─── RECORD EXCERPTS ───

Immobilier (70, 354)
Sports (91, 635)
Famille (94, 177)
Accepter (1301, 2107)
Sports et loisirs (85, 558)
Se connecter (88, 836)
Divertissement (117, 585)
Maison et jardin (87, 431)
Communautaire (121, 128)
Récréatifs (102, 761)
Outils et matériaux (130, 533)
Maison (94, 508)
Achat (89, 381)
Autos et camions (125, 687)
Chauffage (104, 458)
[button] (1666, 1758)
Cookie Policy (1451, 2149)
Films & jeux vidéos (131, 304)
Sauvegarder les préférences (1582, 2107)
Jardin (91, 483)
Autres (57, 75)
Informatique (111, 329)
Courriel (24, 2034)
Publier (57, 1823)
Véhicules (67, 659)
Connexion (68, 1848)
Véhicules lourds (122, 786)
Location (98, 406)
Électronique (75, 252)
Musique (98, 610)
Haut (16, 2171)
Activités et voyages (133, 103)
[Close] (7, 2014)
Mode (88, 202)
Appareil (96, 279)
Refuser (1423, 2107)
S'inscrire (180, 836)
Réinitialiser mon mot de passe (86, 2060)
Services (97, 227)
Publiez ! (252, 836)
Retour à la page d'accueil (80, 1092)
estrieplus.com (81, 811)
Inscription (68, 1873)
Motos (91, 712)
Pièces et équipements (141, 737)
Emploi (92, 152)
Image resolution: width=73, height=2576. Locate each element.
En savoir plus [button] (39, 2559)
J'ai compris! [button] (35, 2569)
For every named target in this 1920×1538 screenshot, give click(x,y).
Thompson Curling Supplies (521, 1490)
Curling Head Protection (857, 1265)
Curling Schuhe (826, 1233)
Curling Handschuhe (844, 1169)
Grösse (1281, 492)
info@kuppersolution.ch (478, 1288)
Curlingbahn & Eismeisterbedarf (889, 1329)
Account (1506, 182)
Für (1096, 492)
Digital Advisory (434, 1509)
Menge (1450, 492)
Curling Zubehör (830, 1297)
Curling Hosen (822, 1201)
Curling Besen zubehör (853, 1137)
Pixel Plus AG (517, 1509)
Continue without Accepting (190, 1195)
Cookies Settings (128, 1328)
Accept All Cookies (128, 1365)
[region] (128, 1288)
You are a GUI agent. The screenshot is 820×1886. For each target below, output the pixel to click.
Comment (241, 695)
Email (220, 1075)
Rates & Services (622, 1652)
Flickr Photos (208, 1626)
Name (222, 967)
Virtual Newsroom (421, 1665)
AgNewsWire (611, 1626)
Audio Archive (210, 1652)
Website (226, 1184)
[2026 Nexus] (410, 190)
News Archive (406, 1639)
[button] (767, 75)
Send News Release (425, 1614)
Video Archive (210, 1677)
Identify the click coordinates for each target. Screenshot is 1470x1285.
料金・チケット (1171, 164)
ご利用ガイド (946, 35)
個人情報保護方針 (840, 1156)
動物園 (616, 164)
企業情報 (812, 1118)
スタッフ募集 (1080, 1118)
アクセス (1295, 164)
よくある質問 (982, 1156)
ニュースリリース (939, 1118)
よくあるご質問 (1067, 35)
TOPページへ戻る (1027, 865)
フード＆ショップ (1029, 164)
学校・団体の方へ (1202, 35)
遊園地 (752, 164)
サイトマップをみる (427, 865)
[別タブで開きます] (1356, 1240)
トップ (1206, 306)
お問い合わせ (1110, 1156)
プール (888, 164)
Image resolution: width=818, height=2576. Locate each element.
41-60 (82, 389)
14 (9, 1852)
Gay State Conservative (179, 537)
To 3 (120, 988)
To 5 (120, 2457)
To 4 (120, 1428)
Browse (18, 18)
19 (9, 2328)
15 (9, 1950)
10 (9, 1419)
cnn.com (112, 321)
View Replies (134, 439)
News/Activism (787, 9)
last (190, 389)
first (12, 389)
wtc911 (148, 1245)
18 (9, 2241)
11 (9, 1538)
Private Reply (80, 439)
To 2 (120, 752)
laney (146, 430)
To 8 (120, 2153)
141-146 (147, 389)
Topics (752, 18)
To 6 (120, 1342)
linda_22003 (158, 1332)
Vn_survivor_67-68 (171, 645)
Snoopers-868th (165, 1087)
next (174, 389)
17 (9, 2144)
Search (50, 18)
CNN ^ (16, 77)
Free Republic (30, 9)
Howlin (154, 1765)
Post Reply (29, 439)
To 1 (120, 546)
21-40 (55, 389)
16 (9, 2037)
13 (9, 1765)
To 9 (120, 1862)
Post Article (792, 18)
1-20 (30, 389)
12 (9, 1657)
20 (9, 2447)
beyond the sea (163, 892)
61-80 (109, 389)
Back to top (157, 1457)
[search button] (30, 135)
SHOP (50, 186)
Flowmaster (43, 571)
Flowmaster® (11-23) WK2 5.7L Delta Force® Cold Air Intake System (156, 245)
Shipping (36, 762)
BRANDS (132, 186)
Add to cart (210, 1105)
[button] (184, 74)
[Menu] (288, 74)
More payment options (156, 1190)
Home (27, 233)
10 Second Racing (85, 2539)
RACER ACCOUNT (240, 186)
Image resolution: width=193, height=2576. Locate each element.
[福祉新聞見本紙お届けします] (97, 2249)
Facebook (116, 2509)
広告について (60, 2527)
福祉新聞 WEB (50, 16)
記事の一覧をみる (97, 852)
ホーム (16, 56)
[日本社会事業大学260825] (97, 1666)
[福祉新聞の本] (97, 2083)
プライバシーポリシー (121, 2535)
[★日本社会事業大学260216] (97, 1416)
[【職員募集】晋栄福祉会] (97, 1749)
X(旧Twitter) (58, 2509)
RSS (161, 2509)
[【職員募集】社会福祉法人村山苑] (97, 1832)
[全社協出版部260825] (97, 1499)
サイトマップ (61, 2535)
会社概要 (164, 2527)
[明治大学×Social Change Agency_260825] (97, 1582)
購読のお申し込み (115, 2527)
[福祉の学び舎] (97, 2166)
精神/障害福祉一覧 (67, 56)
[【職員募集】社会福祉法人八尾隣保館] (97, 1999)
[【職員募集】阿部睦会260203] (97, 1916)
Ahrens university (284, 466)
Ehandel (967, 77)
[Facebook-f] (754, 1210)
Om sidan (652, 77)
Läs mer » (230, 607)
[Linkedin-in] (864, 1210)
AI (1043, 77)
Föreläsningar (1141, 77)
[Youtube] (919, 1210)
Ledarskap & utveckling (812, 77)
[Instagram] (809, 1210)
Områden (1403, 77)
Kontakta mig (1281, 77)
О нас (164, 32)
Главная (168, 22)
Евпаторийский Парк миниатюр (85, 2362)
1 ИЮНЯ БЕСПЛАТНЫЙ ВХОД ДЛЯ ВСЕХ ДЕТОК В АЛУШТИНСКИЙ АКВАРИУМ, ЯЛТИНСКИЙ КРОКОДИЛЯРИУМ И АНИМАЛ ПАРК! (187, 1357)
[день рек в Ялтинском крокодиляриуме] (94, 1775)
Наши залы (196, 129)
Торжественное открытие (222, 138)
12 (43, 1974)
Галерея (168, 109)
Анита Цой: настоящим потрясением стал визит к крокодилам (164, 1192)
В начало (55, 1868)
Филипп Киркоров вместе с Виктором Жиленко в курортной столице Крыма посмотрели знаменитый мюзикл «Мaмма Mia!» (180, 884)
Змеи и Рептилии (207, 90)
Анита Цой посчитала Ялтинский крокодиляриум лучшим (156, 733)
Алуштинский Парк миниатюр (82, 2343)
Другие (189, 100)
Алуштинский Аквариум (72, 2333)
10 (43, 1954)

───

[WHAT NEEDS TO BE DONE] Output every entry exactly as it appears.

[TASK SOLUTION]
Immobilier (70, 354)
Sports (91, 635)
Famille (94, 177)
Accepter (1301, 2107)
Sports et loisirs (85, 558)
Se connecter (88, 836)
Divertissement (117, 585)
Maison et jardin (87, 431)
Communautaire (121, 128)
Récréatifs (102, 761)
Outils et matériaux (130, 533)
Maison (94, 508)
Achat (89, 381)
Autos et camions (125, 687)
Chauffage (104, 458)
[button] (1666, 1758)
Cookie Policy (1451, 2149)
Films & jeux vidéos (131, 304)
Sauvegarder les préférences (1582, 2107)
Jardin (91, 483)
Autres (57, 75)
Informatique (111, 329)
Courriel (24, 2034)
Publier (57, 1823)
Véhicules (67, 659)
Connexion (68, 1848)
Véhicules lourds (122, 786)
Location (98, 406)
Électronique (75, 252)
Musique (98, 610)
Haut (16, 2171)
Activités et voyages (133, 103)
[Close] (7, 2014)
Mode (88, 202)
Appareil (96, 279)
Refuser (1423, 2107)
S'inscrire (180, 836)
Réinitialiser mon mot de passe (86, 2060)
Services (97, 227)
Publiez ! (252, 836)
Retour à la page d'accueil (80, 1092)
estrieplus.com (81, 811)
Inscription (68, 1873)
Motos (91, 712)
Pièces et équipements (141, 737)
Emploi (92, 152)
Image resolution: width=73, height=2576. Locate each element.
En savoir plus [button] (39, 2559)
J'ai compris! [button] (35, 2569)
For every named target in this 1920×1538 screenshot, give click(x,y).
Thompson Curling Supplies (521, 1490)
Curling Head Protection (857, 1265)
Curling Schuhe (826, 1233)
Curling Handschuhe (844, 1169)
Grösse (1281, 492)
info@kuppersolution.ch (478, 1288)
Curlingbahn & Eismeisterbedarf (889, 1329)
Account (1506, 182)
Für (1096, 492)
Digital Advisory (434, 1509)
Menge (1450, 492)
Curling Zubehör (830, 1297)
Curling Hosen (822, 1201)
Curling Besen zubehör (853, 1137)
Pixel Plus AG (517, 1509)
Continue without Accepting (190, 1195)
Cookies Settings (128, 1328)
Accept All Cookies (128, 1365)
[region] (128, 1288)
You are a GUI agent. The screenshot is 820×1886. For each target below, output the pixel to click.
Comment (241, 695)
Email (220, 1075)
Rates & Services (622, 1652)
Flickr Photos (208, 1626)
Name (222, 967)
Virtual Newsroom (421, 1665)
AgNewsWire (611, 1626)
Audio Archive (210, 1652)
Website (226, 1184)
[2026 Nexus] (410, 190)
News Archive (406, 1639)
[button] (767, 75)
Send News Release (425, 1614)
Video Archive (210, 1677)
Identify the click coordinates for each target. Screenshot is 1470x1285.
料金・チケット (1171, 164)
ご利用ガイド (946, 35)
個人情報保護方針 (840, 1156)
動物園 (616, 164)
企業情報 (812, 1118)
スタッフ募集 (1080, 1118)
アクセス (1295, 164)
よくある質問 (982, 1156)
ニュースリリース (939, 1118)
よくあるご質問 (1067, 35)
TOPページへ戻る (1027, 865)
フード＆ショップ (1029, 164)
学校・団体の方へ (1202, 35)
遊園地 (752, 164)
サイトマップをみる (427, 865)
[別タブで開きます] (1356, 1240)
トップ (1206, 306)
お問い合わせ (1110, 1156)
プール (888, 164)
Image resolution: width=818, height=2576. Locate each element.
41-60 (82, 389)
14 (9, 1852)
Gay State Conservative (179, 537)
To 3 (120, 988)
To 5 (120, 2457)
To 4 (120, 1428)
Browse (18, 18)
19 (9, 2328)
15 (9, 1950)
10 (9, 1419)
cnn.com (112, 321)
View Replies (134, 439)
News/Activism (787, 9)
last (190, 389)
first (12, 389)
wtc911 (148, 1245)
18 (9, 2241)
11 (9, 1538)
Private Reply (80, 439)
To 2 (120, 752)
laney (146, 430)
To 8 (120, 2153)
141-146 (147, 389)
Topics (752, 18)
To 6 (120, 1342)
linda_22003 (158, 1332)
Vn_survivor_67-68 (171, 645)
Snoopers-868th (165, 1087)
next (174, 389)
17 (9, 2144)
Search (50, 18)
CNN ^ (16, 77)
Free Republic (30, 9)
Howlin (154, 1765)
Post Reply (29, 439)
To 1 (120, 546)
21-40 (55, 389)
16 (9, 2037)
13 (9, 1765)
To 9 (120, 1862)
Post Article (792, 18)
1-20 (30, 389)
12 (9, 1657)
20 (9, 2447)
beyond the sea (163, 892)
61-80 (109, 389)
Back to top (157, 1457)
[search button] (30, 135)
SHOP (50, 186)
Flowmaster (43, 571)
Flowmaster® (11-23) WK2 5.7L Delta Force® Cold Air Intake System (156, 245)
Shipping (36, 762)
BRANDS (132, 186)
Add to cart (210, 1105)
[button] (184, 74)
[Menu] (288, 74)
More payment options (156, 1190)
Home (27, 233)
10 Second Racing (85, 2539)
RACER ACCOUNT (240, 186)
Image resolution: width=193, height=2576. Locate each element.
[福祉新聞見本紙お届けします] (97, 2249)
Facebook (116, 2509)
広告について (60, 2527)
福祉新聞 WEB (50, 16)
記事の一覧をみる (97, 852)
ホーム (16, 56)
[日本社会事業大学260825] (97, 1666)
[福祉新聞の本] (97, 2083)
プライバシーポリシー (121, 2535)
[★日本社会事業大学260216] (97, 1416)
[【職員募集】晋栄福祉会] (97, 1749)
X(旧Twitter) (58, 2509)
RSS (161, 2509)
[【職員募集】社会福祉法人村山苑] (97, 1832)
[全社協出版部260825] (97, 1499)
サイトマップ (61, 2535)
会社概要 (164, 2527)
[明治大学×Social Change Agency_260825] (97, 1582)
購読のお申し込み (115, 2527)
[福祉の学び舎] (97, 2166)
精神/障害福祉一覧 (67, 56)
[【職員募集】社会福祉法人八尾隣保館] (97, 1999)
[【職員募集】阿部睦会260203] (97, 1916)
Ahrens university (284, 466)
Ehandel (967, 77)
[Facebook-f] (754, 1210)
Om sidan (652, 77)
Läs mer » (230, 607)
[Linkedin-in] (864, 1210)
AI (1043, 77)
Föreläsningar (1141, 77)
[Youtube] (919, 1210)
Ledarskap & utveckling (812, 77)
[Instagram] (809, 1210)
Områden (1403, 77)
Kontakta mig (1281, 77)
О нас (164, 32)
Главная (168, 22)
Евпаторийский Парк миниатюр (85, 2362)
1 ИЮНЯ БЕСПЛАТНЫЙ ВХОД ДЛЯ ВСЕХ ДЕТОК В АЛУШТИНСКИЙ АКВАРИУМ, ЯЛТИНСКИЙ КРОКОДИЛЯРИУМ И АНИМАЛ ПАРК! (187, 1357)
[день рек в Ялтинском крокодиляриуме] (94, 1775)
Наши залы (196, 129)
Торжественное открытие (222, 138)
12 (43, 1974)
Галерея (168, 109)
Анита Цой: настоящим потрясением стал визит к крокодилам (164, 1192)
В начало (55, 1868)
Филипп Киркоров вместе с Виктором Жиленко в курортной столице Крыма посмотрели знаменитый мюзикл «Мaмма Mia!» (180, 884)
Змеи и Рептилии (207, 90)
Анита Цой посчитала Ялтинский крокодиляриум лучшим (156, 733)
Алуштинский Парк миниатюр (82, 2343)
Другие (189, 100)
Алуштинский Аквариум (72, 2333)
10 (43, 1954)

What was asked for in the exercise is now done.